Female Doctors Are Better, Fewer Deaths Among Patients, Study Says
Patients who are treated by female doctors fare better than those treated by male doctors, a new study found.
In a recent research published in the journal JAMA Internal Medicine, researchers at Harvard University reviewed the records of more than 1.5 million hospital visits among Medicare patients between 2011 and 2014. The data shows that patients treated by a female physician had a reduced risk that they would die within a month of their hospitalization. There was also a decreased likelihood of readmission within a month of their hospitalization.
In fact, they found that female physicians tend to provide higher-quality medical care than males. The researchers estimate that approximately 32,000 fewer patients would die if male physicians could achieve the same outcomes as female doctors each year.
However, since the analysis cannot prove the gender of the doctor was the determining factor of the results, the researchers tried many times to rule out other explanations.
"If we had a treatment that lowered mortality by 0.4 percentage points or half a percentage point, that is a treatment we would use widely. We would think of that as a clinically important treatment we want to use for our patients," Ashish Jha, professor of health policy at the Harvard School of Public Health, said as reported by Washington Post.

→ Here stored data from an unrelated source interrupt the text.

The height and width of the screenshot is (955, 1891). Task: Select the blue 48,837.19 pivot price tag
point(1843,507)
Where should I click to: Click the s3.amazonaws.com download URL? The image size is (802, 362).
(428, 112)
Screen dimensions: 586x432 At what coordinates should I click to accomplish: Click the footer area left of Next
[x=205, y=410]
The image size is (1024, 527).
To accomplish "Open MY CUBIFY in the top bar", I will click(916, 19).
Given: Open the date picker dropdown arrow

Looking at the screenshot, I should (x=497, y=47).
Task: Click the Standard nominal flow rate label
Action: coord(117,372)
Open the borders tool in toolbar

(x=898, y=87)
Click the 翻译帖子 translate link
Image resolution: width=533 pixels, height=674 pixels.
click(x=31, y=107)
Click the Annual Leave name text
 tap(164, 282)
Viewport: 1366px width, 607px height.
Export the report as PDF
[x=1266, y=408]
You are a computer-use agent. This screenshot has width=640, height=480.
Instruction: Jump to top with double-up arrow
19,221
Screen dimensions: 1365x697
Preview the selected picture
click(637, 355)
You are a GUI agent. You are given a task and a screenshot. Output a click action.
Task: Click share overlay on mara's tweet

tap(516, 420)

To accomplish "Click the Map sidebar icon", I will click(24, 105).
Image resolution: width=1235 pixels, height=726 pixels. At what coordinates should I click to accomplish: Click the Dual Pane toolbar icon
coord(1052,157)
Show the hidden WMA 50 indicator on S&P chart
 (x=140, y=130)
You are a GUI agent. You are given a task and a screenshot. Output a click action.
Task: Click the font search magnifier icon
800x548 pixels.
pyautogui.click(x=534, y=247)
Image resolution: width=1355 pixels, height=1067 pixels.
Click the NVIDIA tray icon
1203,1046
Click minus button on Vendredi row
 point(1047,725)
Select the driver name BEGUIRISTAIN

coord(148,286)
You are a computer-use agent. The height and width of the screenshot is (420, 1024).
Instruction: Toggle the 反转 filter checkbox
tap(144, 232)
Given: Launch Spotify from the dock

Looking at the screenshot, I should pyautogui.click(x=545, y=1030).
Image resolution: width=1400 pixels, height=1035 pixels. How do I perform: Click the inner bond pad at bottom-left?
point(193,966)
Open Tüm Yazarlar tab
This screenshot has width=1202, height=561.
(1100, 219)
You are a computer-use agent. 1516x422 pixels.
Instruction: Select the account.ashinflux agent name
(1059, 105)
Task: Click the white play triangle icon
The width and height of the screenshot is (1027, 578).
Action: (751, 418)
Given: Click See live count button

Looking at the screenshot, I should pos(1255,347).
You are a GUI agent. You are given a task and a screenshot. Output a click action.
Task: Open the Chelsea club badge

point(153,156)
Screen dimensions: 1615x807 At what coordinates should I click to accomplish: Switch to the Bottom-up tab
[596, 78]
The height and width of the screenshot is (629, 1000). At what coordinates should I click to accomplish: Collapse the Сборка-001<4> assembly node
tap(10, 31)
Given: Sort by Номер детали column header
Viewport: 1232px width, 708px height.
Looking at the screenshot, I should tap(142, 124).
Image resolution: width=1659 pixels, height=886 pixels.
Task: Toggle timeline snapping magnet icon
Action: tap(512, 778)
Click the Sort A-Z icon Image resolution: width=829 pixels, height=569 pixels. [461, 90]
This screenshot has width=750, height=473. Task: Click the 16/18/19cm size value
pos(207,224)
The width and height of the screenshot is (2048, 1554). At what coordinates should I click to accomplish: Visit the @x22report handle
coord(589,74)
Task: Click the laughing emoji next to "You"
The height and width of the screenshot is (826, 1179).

For many years, various studies have suggested that men and women practice medicine differently. For instance, women are more likely to follow clinical guidelines and counsel patients on preventive care. This is because they are more communicative than men. However, those differences and their effects on the patient's health have been unclear.
"Understanding exactly why these differences in care quality and practice patterns exist may provide valuable insights," the researchers concluded in the study.
"The next step would be to understand why female physicians have lower mortality so that all patients can have the best possible outcomes, irrespective of the gender of their physician," Ashish Jha, co-author of the study, said as reported by Atlantic.